Glenn and Gagarin - Houston, TX
Posted by: Groundspeak Regular Member jhuoni
N 29° 42.417 W 095° 19.017
15R E 275850 N 3288560
Quick Description: Located at the Farnsworth & Chambers Building which was once the headquarters of the Manned Spacecraft Center (MSC), a tribute to two firsts in space.
Location: Texas, United States
Date Posted: 2/18/2020 4:34:12 PM
Waymark Code: WM123N3
Published By: Groundspeak Premium Member Thot
Views: 2

Long Description:

From Roadside America Space Buddies

Houston, Texas

A strange monument stands at the headquarters of Houston's Department of Parks and Recreation. The building was originally the headquarters of NASA, and on its front lawn are a series of upright metal panels, cleverly perforated to produce a large photo-dot image of John Glenn in his spacesuit, the first astronaut to orbit the Earth (the dots are shaped like tiny Mercury capsules).

Next to this art is a bronze statue of a man wearing a simple dress shirt and trousers, throwing his arms gleefully skyward as if standing on the prow of the Titanic. Who is he, some NASA administrator?
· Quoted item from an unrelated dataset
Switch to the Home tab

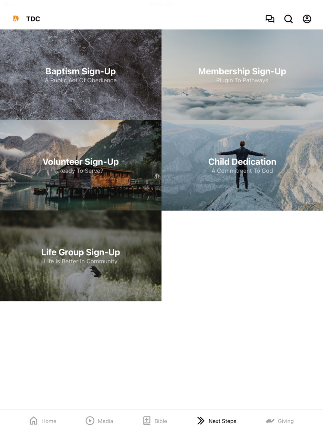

No, it's Yuri Gagarin, the first man, a cosmonaut, to orbit the Earth.

The Gagarin statue was a gift from the Russians, and faces the distant skyscrapers of downtown Houston as if thrilled to see them (Yuri never did see Houston -- or anywhere in the U.S. -- but he was known for his infectious smile). The tributes, unveiled in 2012, are meant to show that space exploration is all about cooperation nowadays, even if it wasn't in the heyday of John and Yuri.

Gagarin appreciation has since become an annual event -- April 12 is when "Yuri's Night" parties occur in museums and cities around the the world, celebrating spaceflight and the anniversary of his 1961 milestone.

From the National Register of Historic Places Nomination Form - Farnsworth & Chambers Building

NASA and Project Mercury

The most significant part of the Farnsworth & Chambers building's history is its use as the headquarters for the Manned Spacecraft Center (MSC) in Houston while the Clear Lake campus was being designed and constructed. The National Aeronautics and Space Administration (NASA) began in October 1958, absorbing the National Advisory Committee for Aeronautics and other government agencies. Based largely at Virginia's Langley Research Center, which had been established in 1917 as an aeronautics testing center, NASA immediately set out to create a space exploration program with Project Mercury and the Space Task Group.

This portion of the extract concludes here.